Microba, Australia’s leading biotech company in microbiome science and testing, has identified distinct differences in the gut microbiome of healthy individuals and those with IBD. Using deep learning artificial intelligence Microba can predict IBD in patients from microbiome data alone with 86% accuracy. In addition, researchers have identified 21 bacterial species commonly found in healthy individuals but not detected in those with Crohn’s, and 20 in those with Ulcerative Colitis. This data may eventually be used t0 develop personalized therapeutics and diagnostics.
Artizan Biosciences is leveraging its proprietary IgA-SEQ™ technology platform to identify bacteria in the gut that predispose people to IBD. This research will be used to inform the development of potential therapies that neutralize or eliminate the pathogen(s) responsible. The company anticipates entering the clinical in approximately two years.
In addition, researchers from the Wellcome Trust Sanger Institute, GSK and Biogen, under the Open Targets initiative, have been working to identify how the differences in DNA between individuals, with and without immune disease are linked with the switching-on of a specific subtype of immune cells. Data from this study will help narrow down the search for the molecular pathways involved in immune diseases and could lead to finding drug targets for developing new treatments.
With more information coming out regarding the role of genetics and the microbiome in IBD, the future is likely to place an emphasis on personalized, precision therapies.
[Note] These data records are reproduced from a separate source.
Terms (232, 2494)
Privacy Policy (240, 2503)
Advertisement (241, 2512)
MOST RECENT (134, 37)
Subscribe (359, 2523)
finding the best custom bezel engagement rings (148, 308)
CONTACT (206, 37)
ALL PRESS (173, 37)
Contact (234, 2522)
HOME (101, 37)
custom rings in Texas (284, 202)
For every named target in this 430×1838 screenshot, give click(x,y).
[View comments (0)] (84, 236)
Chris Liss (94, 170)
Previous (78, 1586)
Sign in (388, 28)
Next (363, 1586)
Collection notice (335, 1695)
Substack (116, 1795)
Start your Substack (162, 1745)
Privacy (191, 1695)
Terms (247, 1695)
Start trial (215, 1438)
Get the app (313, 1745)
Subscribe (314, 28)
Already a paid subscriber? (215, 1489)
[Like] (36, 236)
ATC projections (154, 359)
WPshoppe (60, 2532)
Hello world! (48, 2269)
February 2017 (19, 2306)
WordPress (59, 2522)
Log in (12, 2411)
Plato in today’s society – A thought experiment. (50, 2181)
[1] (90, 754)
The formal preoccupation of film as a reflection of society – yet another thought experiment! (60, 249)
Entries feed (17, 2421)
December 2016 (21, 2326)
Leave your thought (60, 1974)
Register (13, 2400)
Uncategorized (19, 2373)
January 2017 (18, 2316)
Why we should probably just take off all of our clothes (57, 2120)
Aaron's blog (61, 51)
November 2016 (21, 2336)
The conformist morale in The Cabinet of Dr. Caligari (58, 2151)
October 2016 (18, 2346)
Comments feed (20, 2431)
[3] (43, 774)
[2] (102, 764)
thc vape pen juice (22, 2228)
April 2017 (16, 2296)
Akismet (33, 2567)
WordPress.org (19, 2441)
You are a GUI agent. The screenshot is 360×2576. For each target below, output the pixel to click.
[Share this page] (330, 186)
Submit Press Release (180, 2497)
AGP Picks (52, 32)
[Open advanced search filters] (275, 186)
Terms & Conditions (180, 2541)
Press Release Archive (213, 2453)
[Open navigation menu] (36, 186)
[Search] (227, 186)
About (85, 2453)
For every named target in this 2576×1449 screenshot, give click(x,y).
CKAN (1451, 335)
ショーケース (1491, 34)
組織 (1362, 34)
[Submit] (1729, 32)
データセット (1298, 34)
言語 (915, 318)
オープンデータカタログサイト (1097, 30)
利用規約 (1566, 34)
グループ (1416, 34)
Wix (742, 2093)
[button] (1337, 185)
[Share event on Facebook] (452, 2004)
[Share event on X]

Identifying and applying biomarkers relevant to key areas in precision medicine in IBD will be a major focus for emerging players in the IBD industry.
“Currently, markers are demonstrating what we already know in that patient population,” stated Dr. Hanauer, professor of medicine at Northwestern University Feinberg School of Medicine, at the American College of Gastroenterology Annual Meeting 2018.
“We need to identify the self-phenotypic of individuals before they develop IBD but certainly at the time of diagnosis, which will improve categories of therapies and alternatives,” Hanauer said. “I anticipate more sequential or combination therapeutic approaches.”
This sentiment is echoed in the journal Translational Pediatrics. The authors of a paper titled “Personalising medicine in inflammatory bowel disease—current and future perspectives”, outline the benefit to a shift in the treatment paradigm for IBD. Rather than continuing the classical approach of treatment based on symptoms, results and complications, the paper discusses the potential of personalized therapy in IBD as a significant advance in management strategy.
The move to a pre-emptive strategy to prevent IBD-related complications, whilst simultaneously minimizing side effects and long-term toxicity from therapy has the potential to revolutionize care in this population.